So, I broke my VM cluster… Oops.
Updates
This kinda started a couple weeks ago. ProxMox released version 9 of their virtual environment server1. My plan, was to slowly, one by one, reinstall ProxMox on each of my nodes. Removing them, and re adding them from the cluster. This looked to be the safest way to do the update. However, They had instructions for doing the upgrade in place… So I did that.
Fast forward to a couple days ago, I was installing some updates on node two. Nothing out of the ordinary. Just run apt upgrade -y && reboot in tmux, and leave. The node will update things, migrate the VMs elsewhere for the reboot, and take them back when it’s done… It didn’t do that. It migrated most of the VMs, but MiniFlux got stuck, and then the node gave up, and rebooted. Leaving MiniFlux locked in migration, with out it migrating.

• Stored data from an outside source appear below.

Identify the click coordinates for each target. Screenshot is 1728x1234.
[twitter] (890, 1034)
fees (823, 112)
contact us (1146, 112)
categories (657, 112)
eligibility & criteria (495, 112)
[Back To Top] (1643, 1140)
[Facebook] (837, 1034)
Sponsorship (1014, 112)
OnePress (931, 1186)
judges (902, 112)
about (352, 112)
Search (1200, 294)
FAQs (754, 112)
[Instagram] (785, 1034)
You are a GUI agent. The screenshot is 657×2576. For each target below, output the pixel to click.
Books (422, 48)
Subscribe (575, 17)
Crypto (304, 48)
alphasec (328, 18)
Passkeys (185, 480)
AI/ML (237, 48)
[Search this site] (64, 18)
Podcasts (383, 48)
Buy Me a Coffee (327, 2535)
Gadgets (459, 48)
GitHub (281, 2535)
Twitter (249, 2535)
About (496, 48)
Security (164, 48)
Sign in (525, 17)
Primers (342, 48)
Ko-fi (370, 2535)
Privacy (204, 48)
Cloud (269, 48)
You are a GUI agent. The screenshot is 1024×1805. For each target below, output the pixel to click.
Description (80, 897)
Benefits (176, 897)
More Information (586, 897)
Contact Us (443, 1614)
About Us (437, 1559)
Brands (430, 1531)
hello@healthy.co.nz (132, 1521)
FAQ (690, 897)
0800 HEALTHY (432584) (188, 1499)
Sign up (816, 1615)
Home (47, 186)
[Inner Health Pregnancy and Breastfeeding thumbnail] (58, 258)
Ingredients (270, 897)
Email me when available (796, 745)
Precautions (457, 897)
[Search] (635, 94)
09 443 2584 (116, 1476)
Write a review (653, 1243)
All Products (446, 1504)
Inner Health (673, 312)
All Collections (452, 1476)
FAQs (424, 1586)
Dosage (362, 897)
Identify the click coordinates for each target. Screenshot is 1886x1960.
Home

That took a bit to fix, but it left me not overly trusting that node. And that’s when I noticed I couldn’t get a shell up on node two, or three… This is bad.
Reinstalling
So, I need to do a clean installed on node two and three. That’s not overly hard. So I shutdown node two, took it to my desk, and got it all hooked up for a reinstall, and tossed on some music.
Half way through the install, and past the point of no return, I realized something. I didn’t remove node two from the cluster. Something you need to do, BEFORE taking it offline… Shit. So some searching, and time with the magic eight ball told me what files I needed to manually edit.

So with that fixed. I went on with the reinstall. After that, It took a bit to get the node fully up to date. But after all that, ProxMox was happly doing live migrations to it. Now just to repeat all this2 with node three. Thankfully, that went smoothly. And everything is happy again.
Lessons Maybe Learned
There’s a reason I don’t host my main websites on this cluster. I don’t trust myself (or Comcast). This wasn’t fun. In place upgrades are dangerous. And if you cosplay as a sys-admin, your hardware might test that.